Well. I usually don't get a lot out of the essays here that are full of philosophy and the origins of words and all that. But there are two things that inspire comment from me here. One is that you speak of a wound, a longing, because you are separate from the land, and you imagine a life in which you grew food on your own land...well, that life is mine. I live on a land trust so technically I don't own the land--I have a lifetime lease, and do own the house my husband and I built, and the other "improvements." I think this is maybe a better cure for that wound than a deed to the land, because it's more honest--I have temporary stewardship of this land, and it's understood as a three-way legal relationship--not just between me and the land but between me (and my husband) in RELATION to other people, about the land. Anyway, I don't have the wound James describes, I live the life he longs for. Yet I also am wounded, also live with a longing I see no satisfying--because as a person who cares about the state of the world, who sees the polycrisis bearing down on us, and who lives in West Virginia--I have been FIGHTING for 30 years, fighting first mostly the coal industry, then the gas industry, because they and their associates in the chemical industries are the primary local sources of harm. But the environmentalists in this area are way outgunned by the industry and by local indifference, and "Appalachian fatalism." So I'm tired of losing most of the battles, but also--I'm tired of fighting. I so want to join with others to work for making things better, to BUILD something. As James longs for the relationship with the land I have, I long for a relationship with community (of humans) I don't think I could ever have here, or maybe anywhere.

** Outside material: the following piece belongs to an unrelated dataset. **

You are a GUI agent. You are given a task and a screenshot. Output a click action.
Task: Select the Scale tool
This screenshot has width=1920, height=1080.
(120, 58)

The other comment is based on the image chosen to go with this essay. It's the kind of image that comes to my mind in relation to discussions of Smaje's work--people have said "If that many people move to the country, how can their housing and other needs be provided?" (An objection he makes in his forthcoming book that argues against ecomodernist ideas that, among other things, say we should all move to cities.) My response is based on spending much of a couple of years in Iowa and surrounding states in the late 70s, working on grain elevator construction crews to raise money to buy land in WV. And then traveling through that area a couple of times in more recent years. It was shocking to keep seeing--that image, the houses and other buildings going to ruin, large numbers of them--which I understand has resulted from the control monopolies have on agricultural policies, which results in family farmers being unable to make a living and being driven off the land, so four small farms are now part of one huge one, perhaps with an absentee owner. Looking at that image, I note the buildings appear to be made of brick and wonder--could they be reclaimed? The remnants of the roof removed and replaced with a new roof, the doors and windows replaced, more insulation put in than was ever there before, and it becomes a home for a couple of families tending a multicultural small farm?
"I'm talking about the kind of rootedness that can move."
An ecstatic rootedness, perhaps? There's a wounded ecstasy to your writing, James, and dare I say, you have a touch of the holy fool. (Someone said the same of me once, and I took it as a high compliment.)
And there is magic in that title, indeed. It brings into view the etymological link between doors and journeys. The "port-" in "portability" comes from the same route as the "porte" in "Fermez la porte!" The doorway, the literal threshold, is for coming and going, as well as for staying put. It is neither simply an opening, nor simply a barrier. And a "porter" can be one who carries back and forwards, or one who keeps the gate.